• [DATA FOR THIS TASK]:
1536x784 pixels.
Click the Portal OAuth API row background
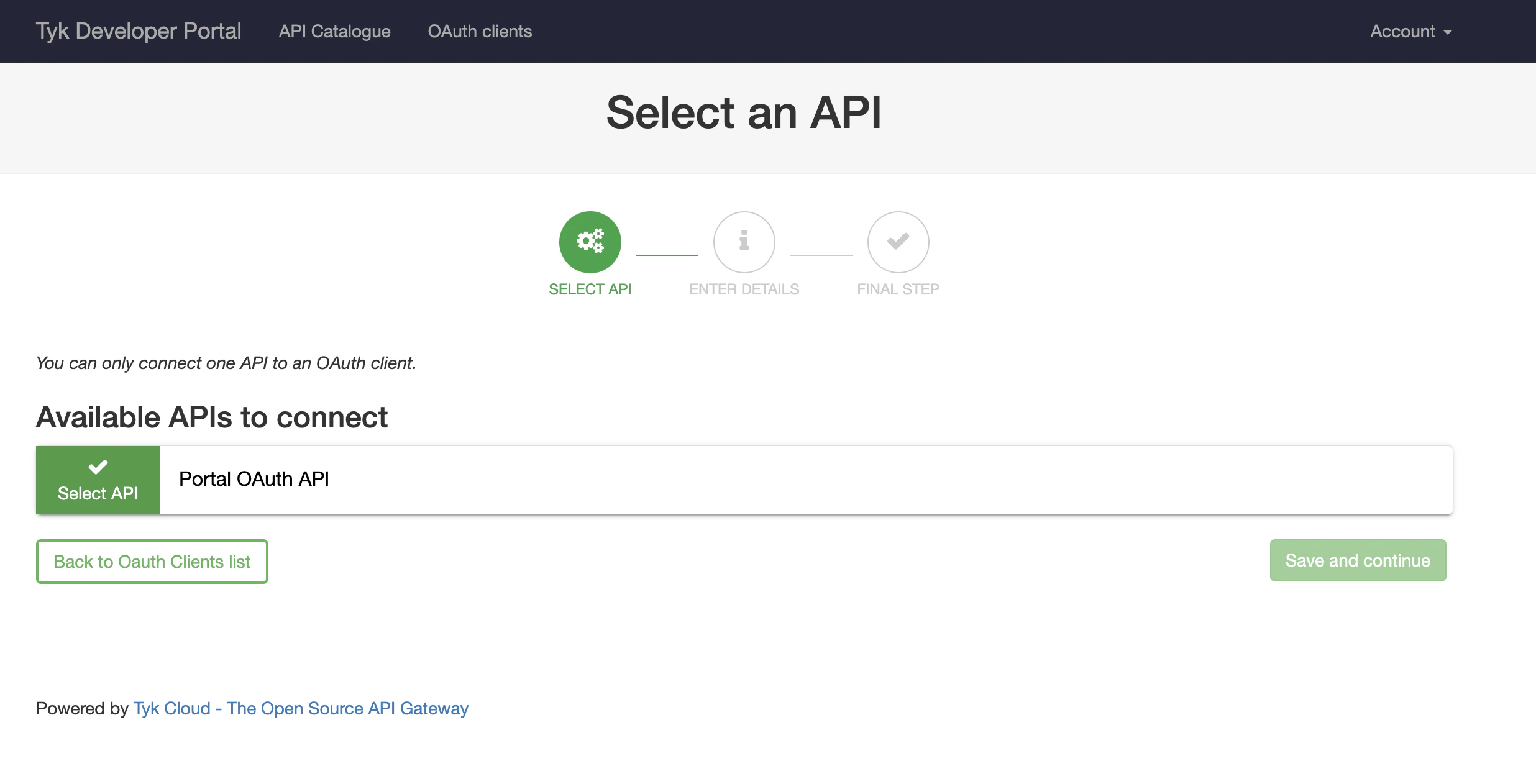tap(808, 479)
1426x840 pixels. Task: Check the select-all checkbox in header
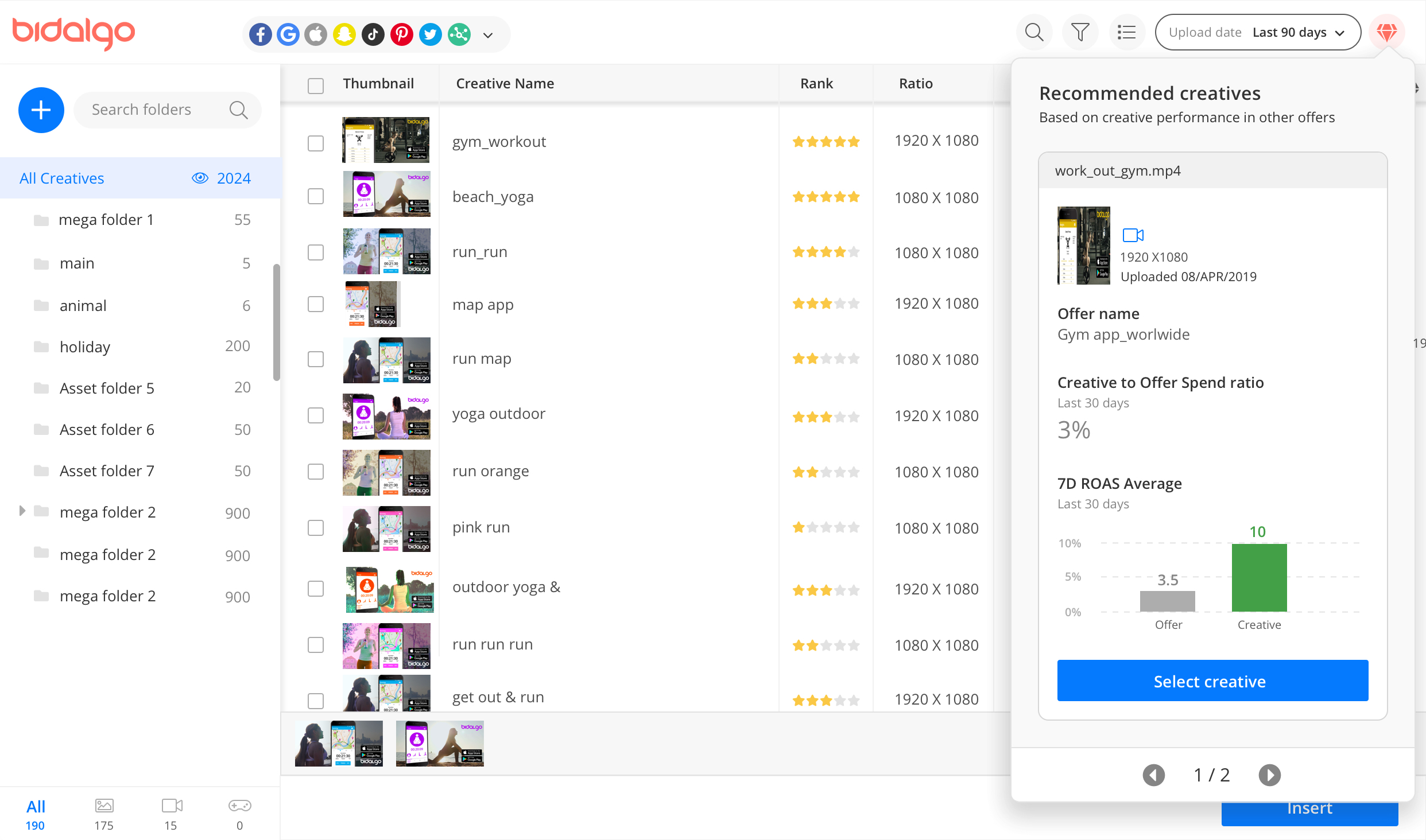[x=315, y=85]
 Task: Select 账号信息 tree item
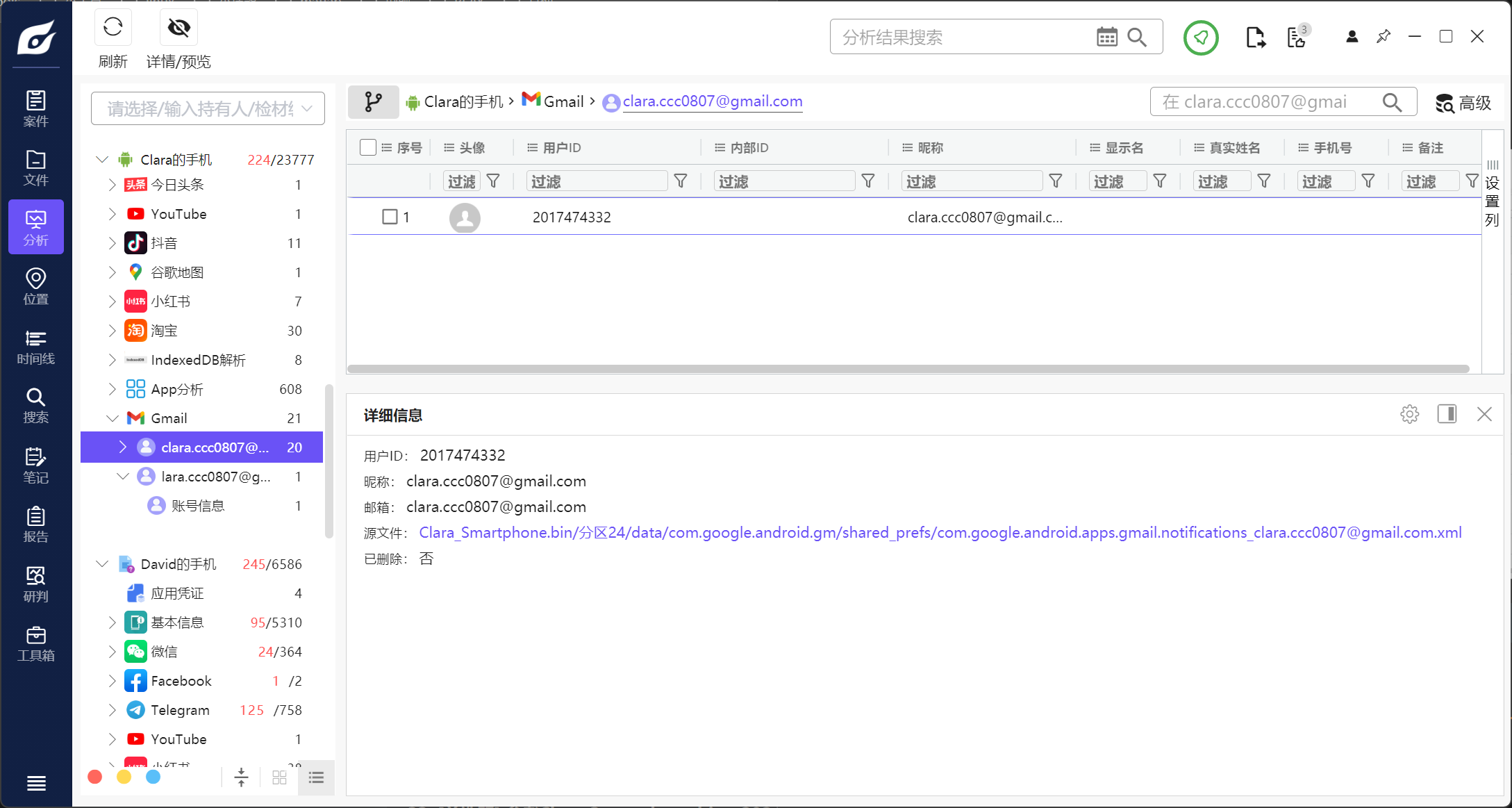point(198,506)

==

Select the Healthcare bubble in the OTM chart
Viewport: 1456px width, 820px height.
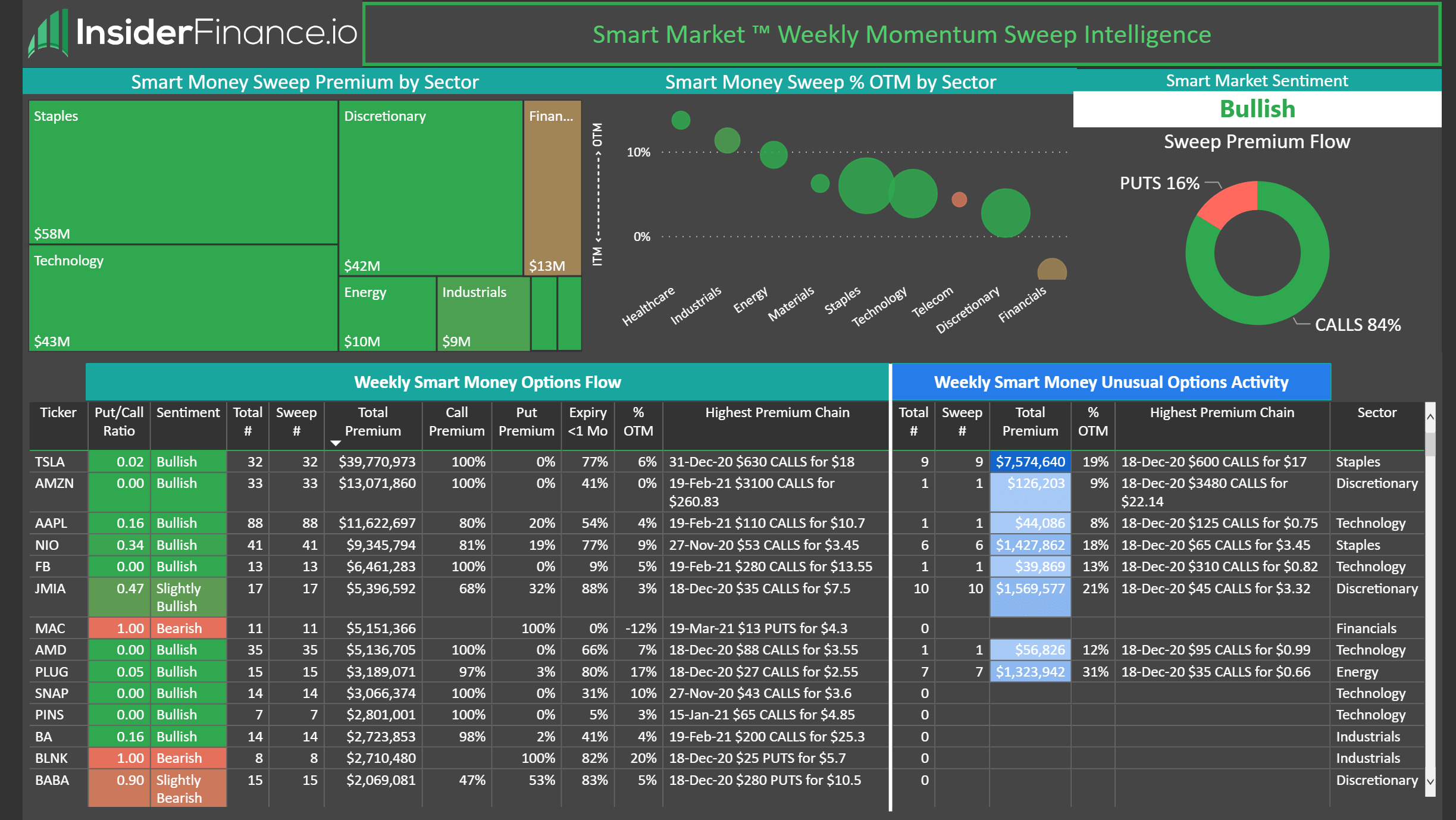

* * *

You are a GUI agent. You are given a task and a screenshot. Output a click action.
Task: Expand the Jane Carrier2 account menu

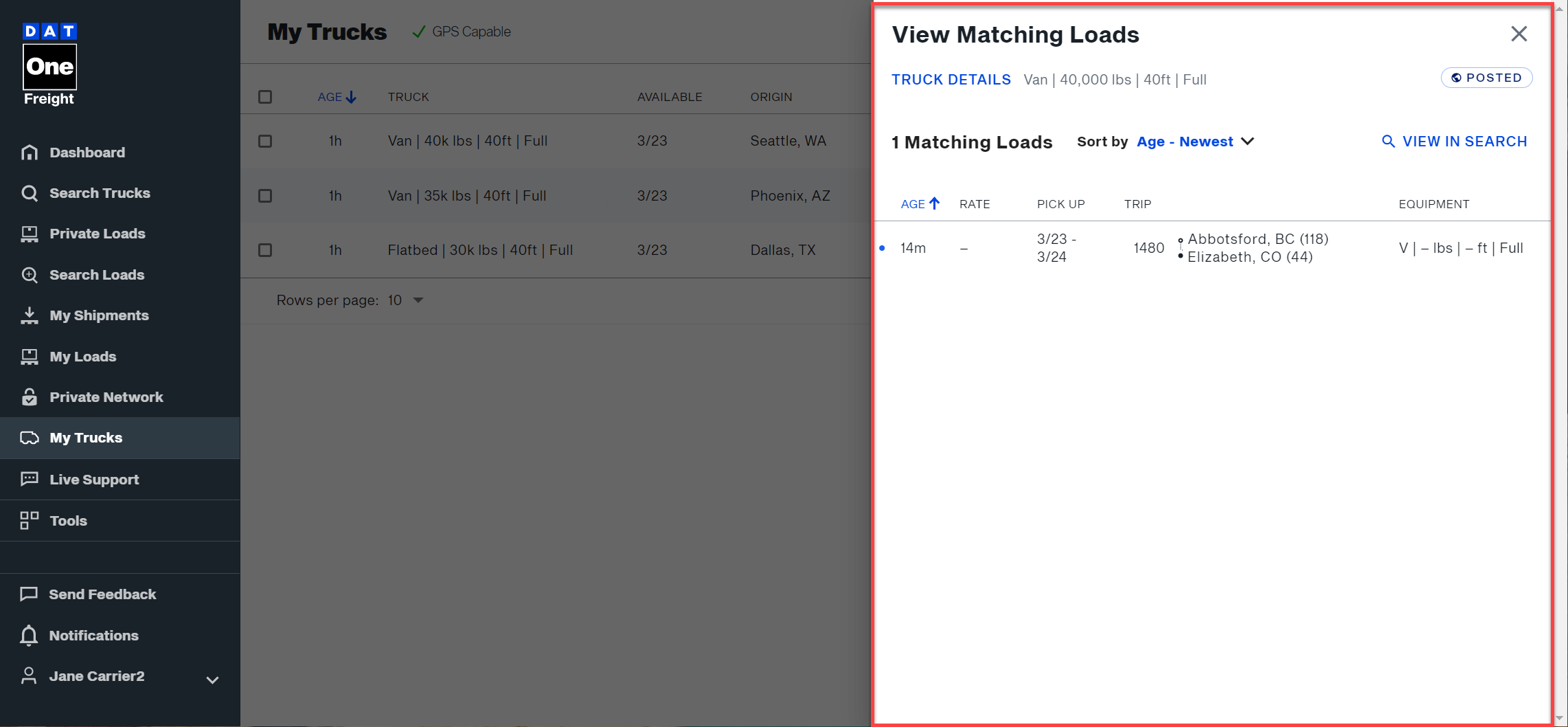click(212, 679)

• [THE TASK]:
Would you print exactly and only the lines of the material above that run from the line with "Select the Healthcare bubble in the OTM chart" through the line with "Viewport: 1456px width, 820px height.", both included?

• [RESULT BELOW]:
Select the Healthcare bubble in the OTM chart
Viewport: 1456px width, 820px height.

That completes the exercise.